• Written problem
Copy everything from the line containing "You are a GUI" down to the end of the material, substituting "Window size" for "Viewport" and leaving all else unchanged. Omit the pictures from your copy.
# Supplied records start
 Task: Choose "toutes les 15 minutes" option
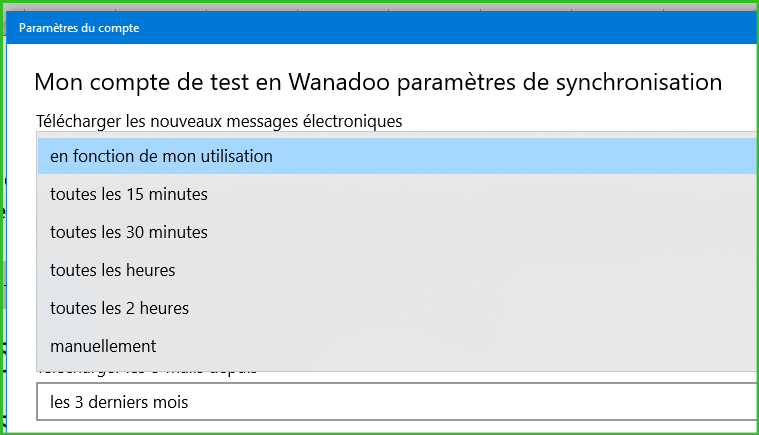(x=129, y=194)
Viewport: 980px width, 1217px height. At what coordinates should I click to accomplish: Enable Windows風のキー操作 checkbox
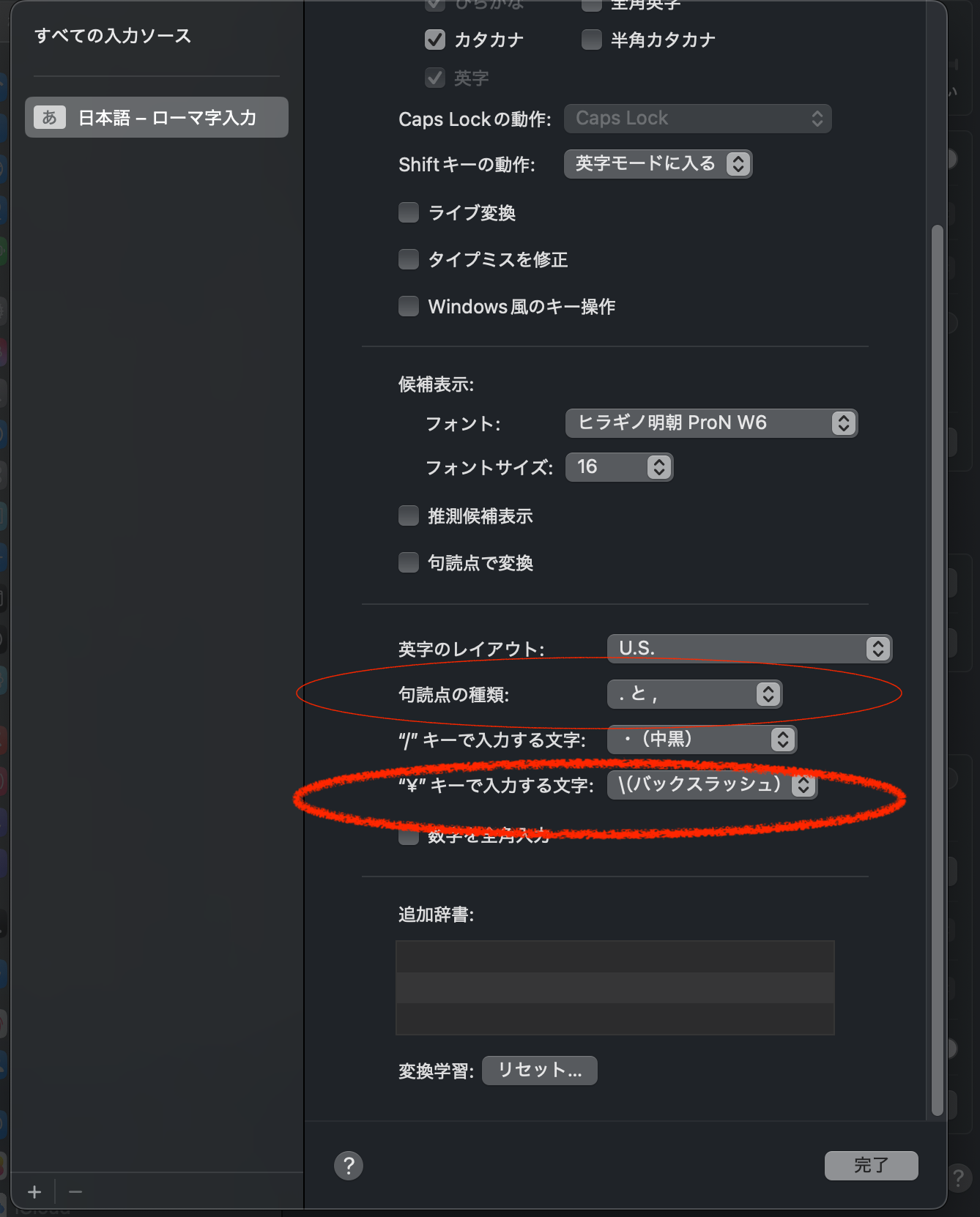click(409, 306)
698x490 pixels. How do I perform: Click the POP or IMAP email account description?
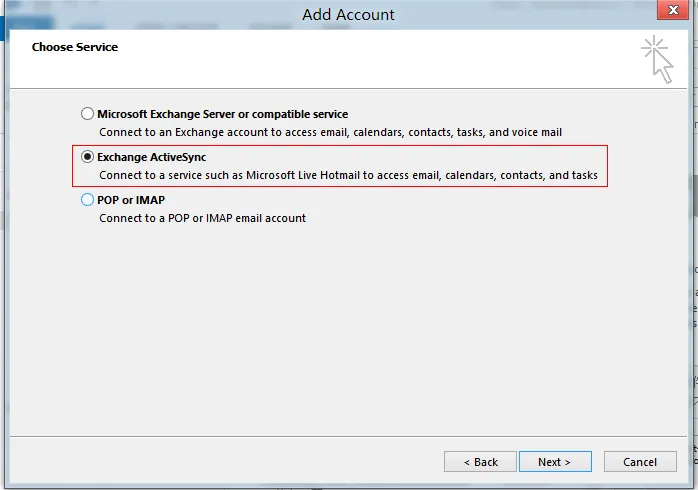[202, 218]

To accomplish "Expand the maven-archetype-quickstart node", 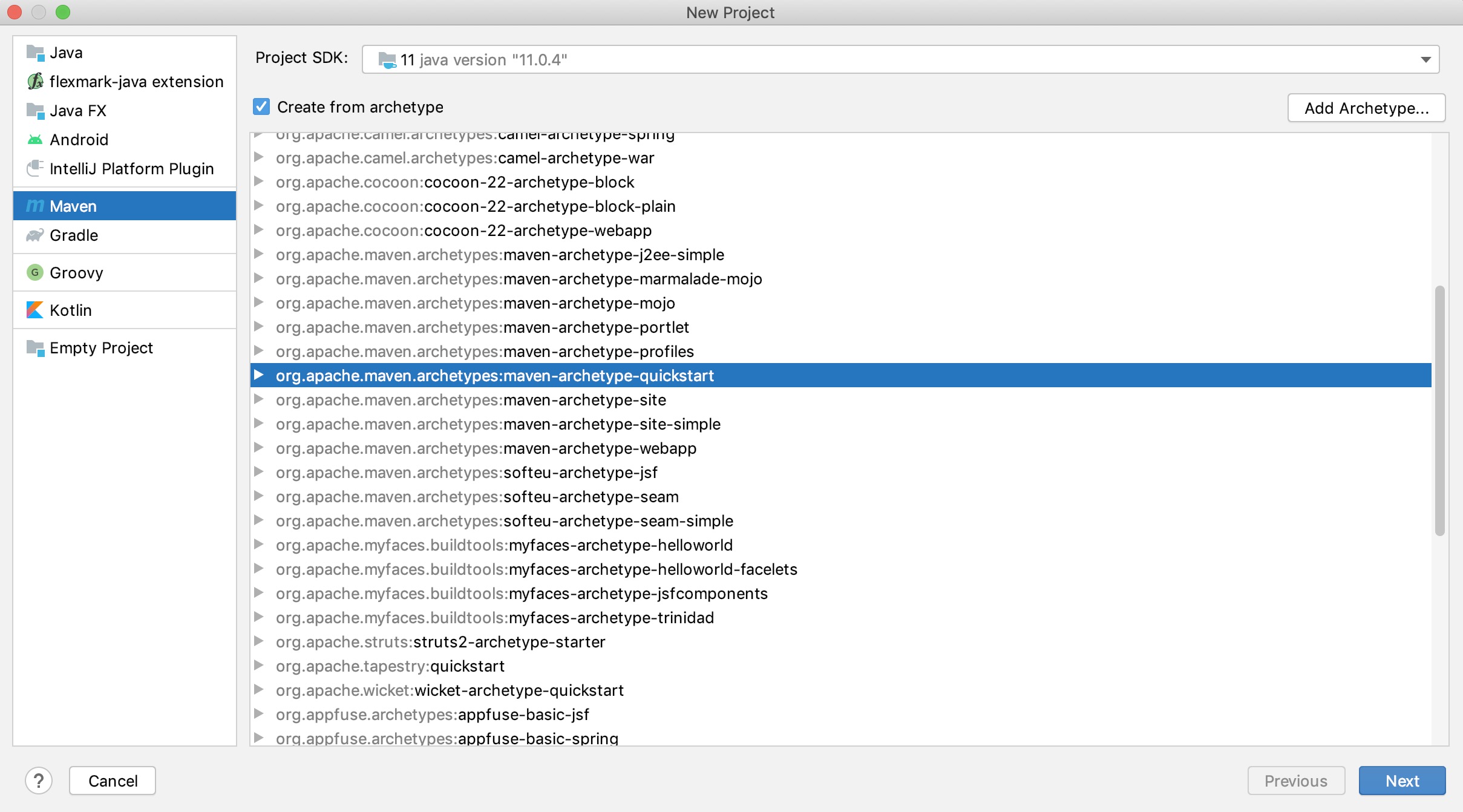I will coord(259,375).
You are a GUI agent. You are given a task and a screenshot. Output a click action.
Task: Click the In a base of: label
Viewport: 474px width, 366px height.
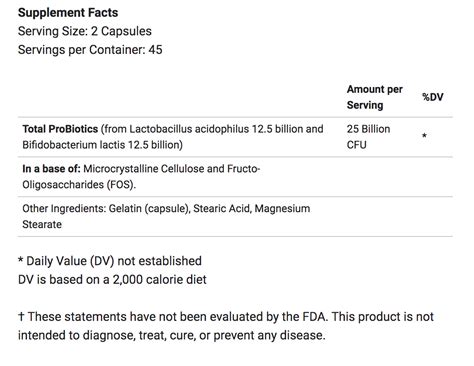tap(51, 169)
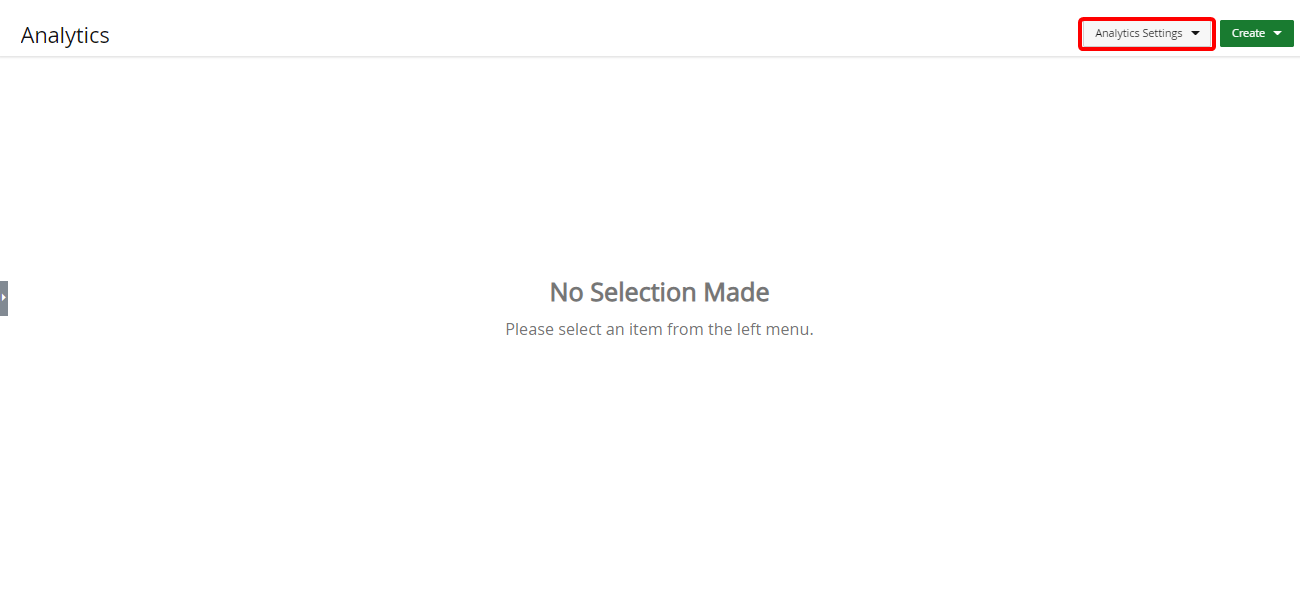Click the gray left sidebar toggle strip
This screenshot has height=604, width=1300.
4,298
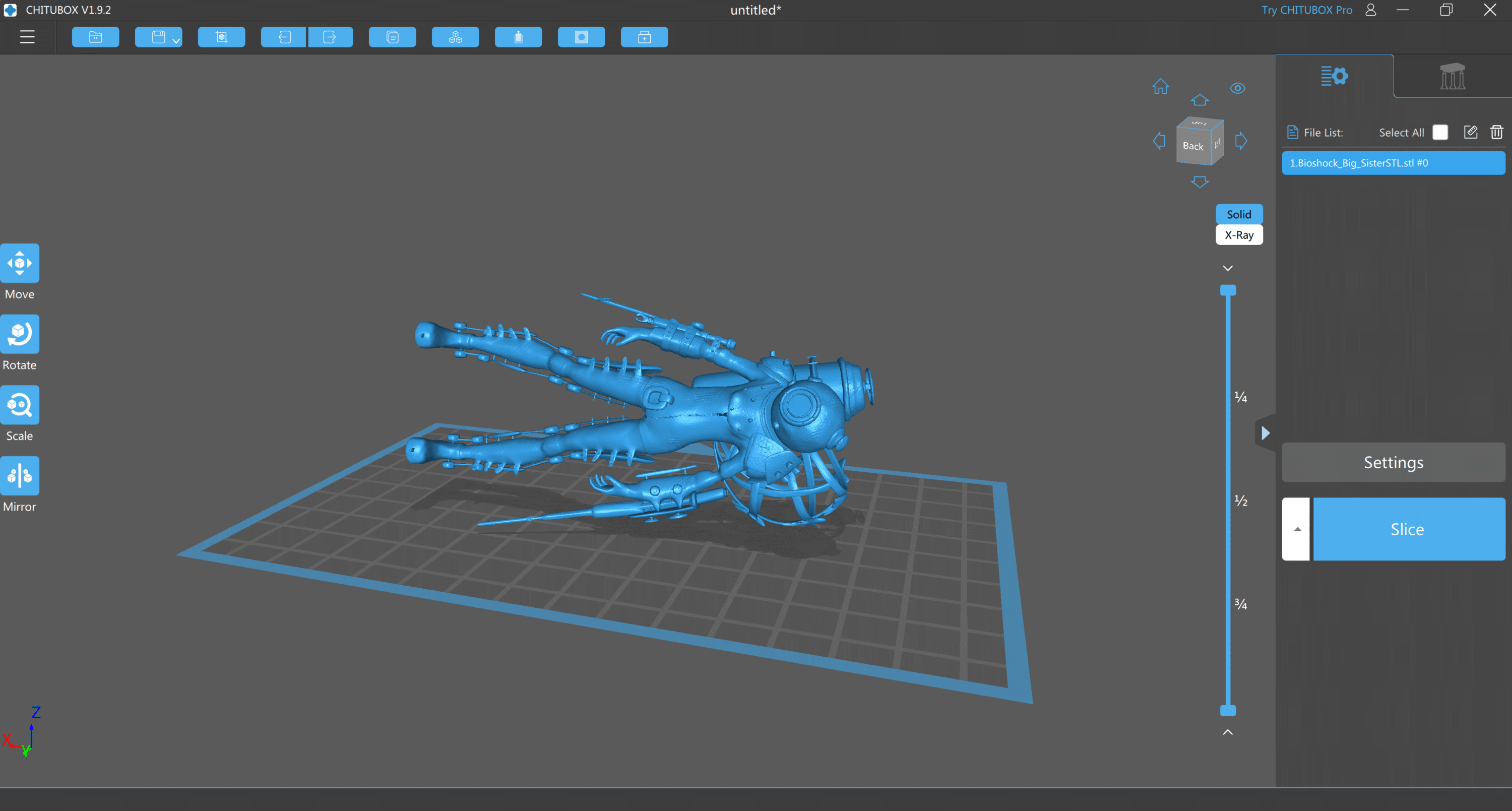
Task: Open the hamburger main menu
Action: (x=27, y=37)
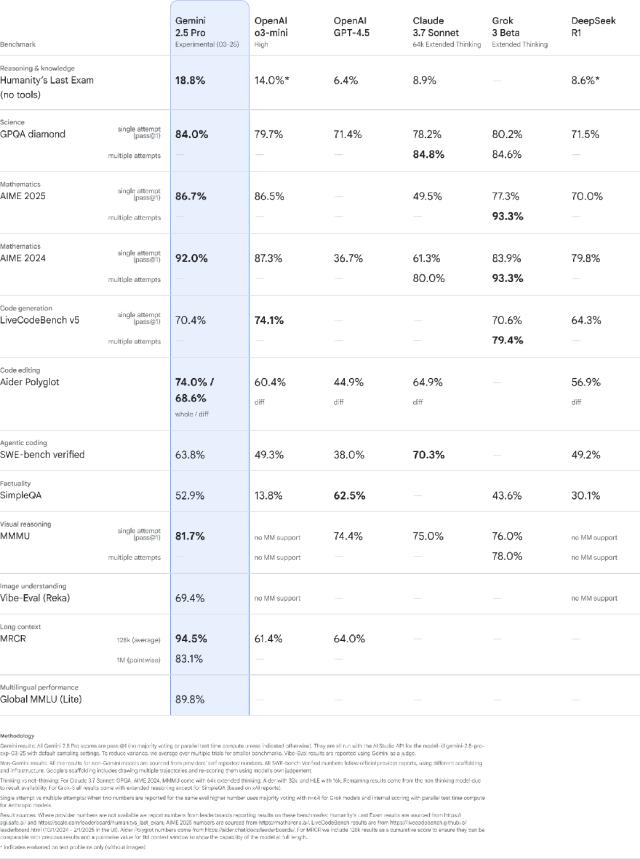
# Supplied records end
• Result
You are a GUI agent. You are given a task and a screenshot. Output a click action.
Task: Click the In a base of: label
Window size: 474px width, 366px height.
tap(51, 169)
Click the gray left sidebar toggle strip
This screenshot has height=604, width=1300.
4,298
Task: Open the hamburger main menu
Action: (x=27, y=37)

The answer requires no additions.